In particular, the polymer may be readily volatilized in the baking process by having pyrolytic properties such as polymethylmethacrylate (PMMA), poly alpha-methylstyrene, and the like.

Hereinafter, embodiments of the present invention will be described in detail.

According to the present invention, unlike the prior art, 0.1-3 wt% of a polymer is dissolved in at least one solvent such as petroleum xylene, toluene, TCE, methyl isobutyl ketone (MIBK) And sprayed onto the R, G, B phosphor powder.

The polymer preferably has pyrolytic properties such as polymethylmethacrylate (PMMA), poly alpha-methylstyrene, and the like.

The method for manufacturing a dry electrophotographic screen of a cathode ray tube to which the present invention is applied is characterized in that a volatile conductive film and a volatile electroconductive film are spin-coated on the inner surface of a panel as described in FIGS. 3 (a) through 3 . The photoconductive film is charged uniformly and electrostatically using a corona discharge device. The photoconductive film is then passed through a shadow mask as a light source to selectively expose the exposed photoconductive film corresponding to the position to be developed. The phosphor powder of R, G, B is adhered and developed. Thereafter, the fixing process according to the present invention is performed.
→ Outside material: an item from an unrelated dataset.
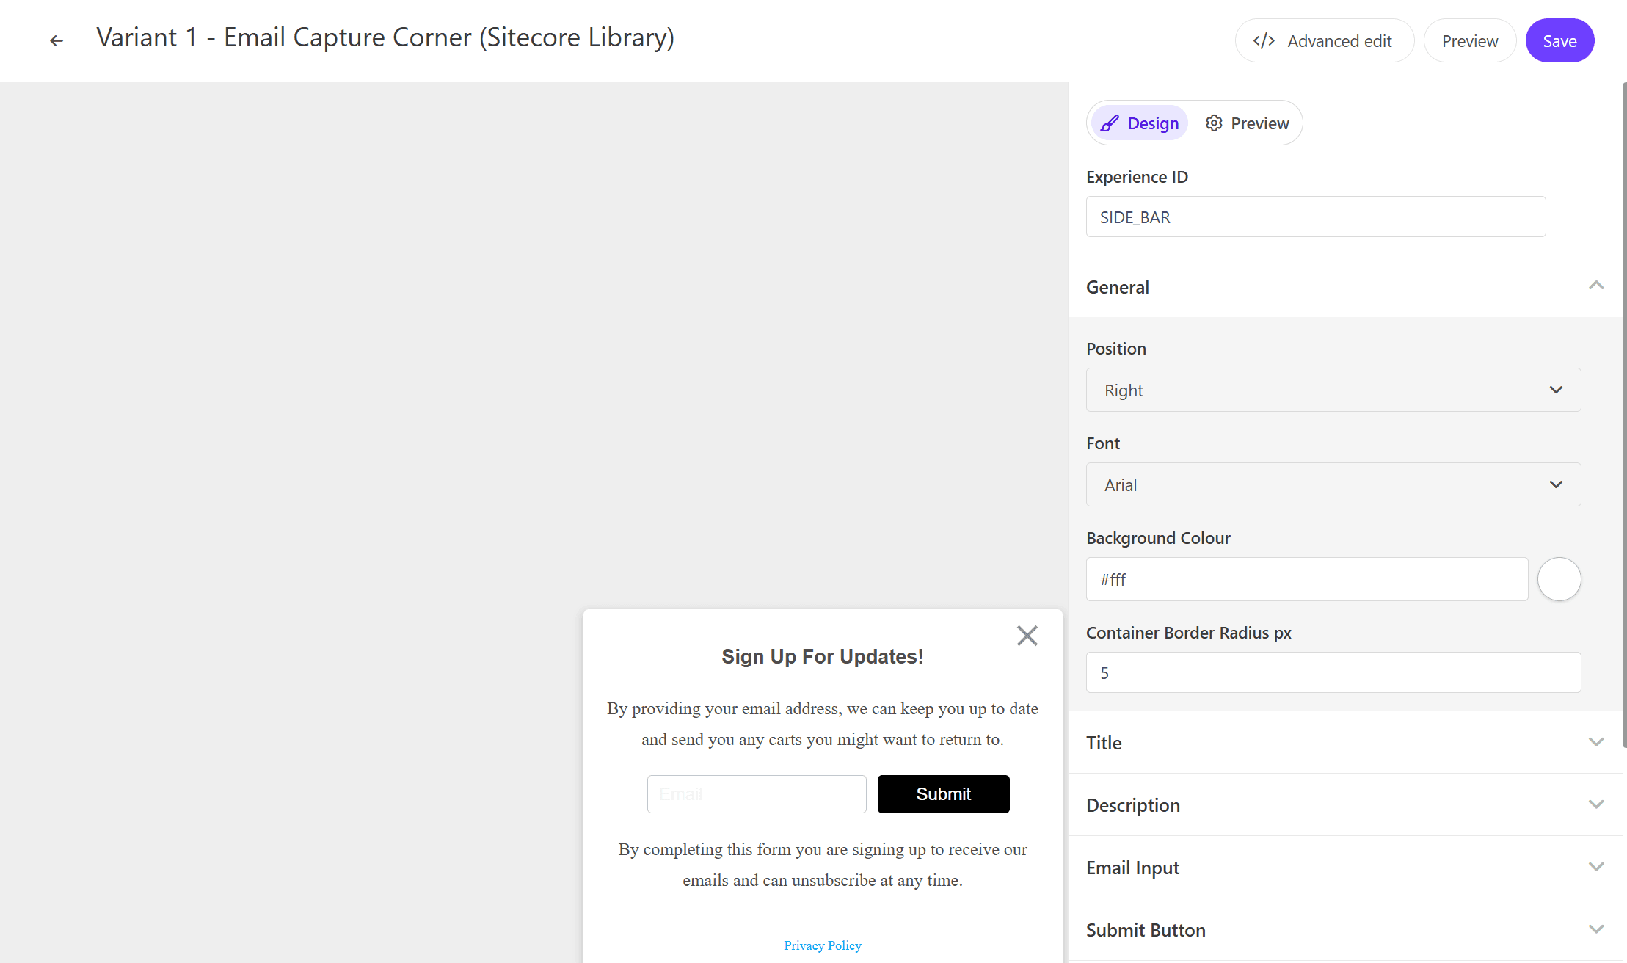1627x963 pixels.
Task: Click the back arrow icon
Action: [x=57, y=40]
As described above, when the polymer is dissolved and sprayed in an amount of 0.1-3% by weight, not only the penetration into each of the R, G, and B phosphor powders is excellent, but also the affinity with the polymers contained in the photoconductive film is improved, , Thus showing strong adhesive force.
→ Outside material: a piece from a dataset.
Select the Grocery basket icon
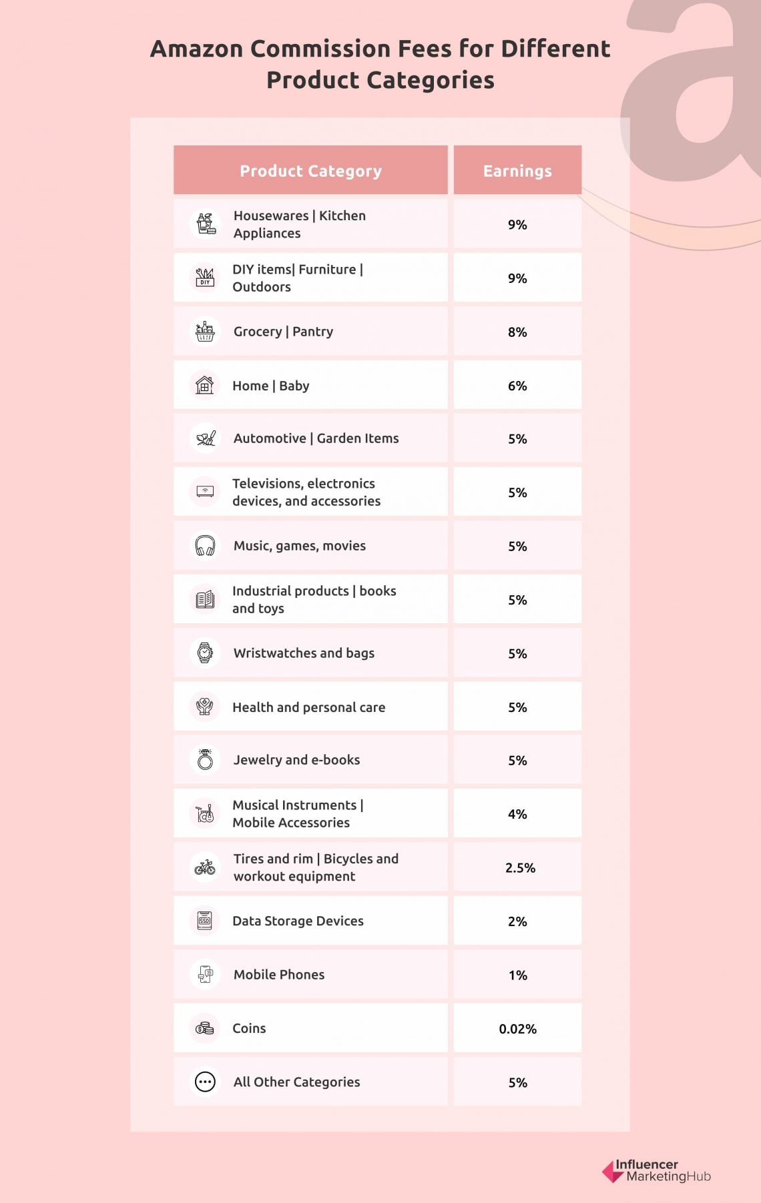point(205,332)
In addition, a thin polymer film was formed on the R, G, and B phosphor powders, and was more firmly adhered. When the polymers having good thermal decomposition properties were dissolved, they were readily volatilized and easily volatilized in the baking process.

According to the structure and operation of the fixing process for manufacturing a dry electrophotographic screen of a cathode ray tube according to the present invention, the solvent in which the polymer is dissolved is sprayed with a liquid electrostatic spray gun, so that the solvent penetrates the R, G, B phosphor powder in a short time The polymer of the R, G, and B phosphors is dissolved while the polymer of the R, G, and B phosphors are dissolved. Thus, the R, G, and B phosphor powders can be more effectively adhered to each other.
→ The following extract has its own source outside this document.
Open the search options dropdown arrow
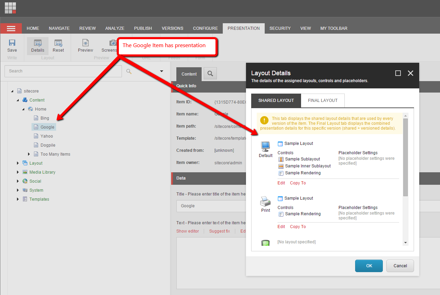Image resolution: width=440 pixels, height=295 pixels. coord(161,71)
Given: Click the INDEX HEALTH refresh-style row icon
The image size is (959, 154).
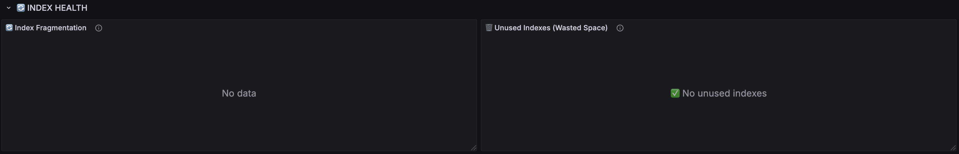Looking at the screenshot, I should coord(21,8).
While the present invention has been described in connection with certain exemplary embodiments thereof, it will be apparent to those skilled in the art that various modifications and variations are possible in light of the above teachings.

Claims (2)

A volatile photoconductive film is formed on the inner surface of the panel and a uniform static charge is charged on the photoconductive film, and the photoconductive film is selectively exposed through a shadow mask as a light source, The second phosphor material and the third phosphor material are repeatedly subjected to the charging step, the exposure step and the step of forming the same in a desired arrangement, and then the cathode material (0.1-3 wt%) of a polymer is added to at least one solvent such as petroleum xylene, toluene, TCE, methyl isobutyl ketone (MIBK) in a fixing process for the production of a dry electrophotographic screen And dissolving the R, G, B phosphor powder in a liquid electrostatic spray gun to spray the R, G, B phosphor powder onto a liquid electrostatic spray gun. The process according to claim 1, wherein the polymer has pyrolytic properties such as polymethylmethacrylate (PMMA), poly alpha-methylstyrene, etc. The fixing process for the manufacture of a dry electrophotographic screen.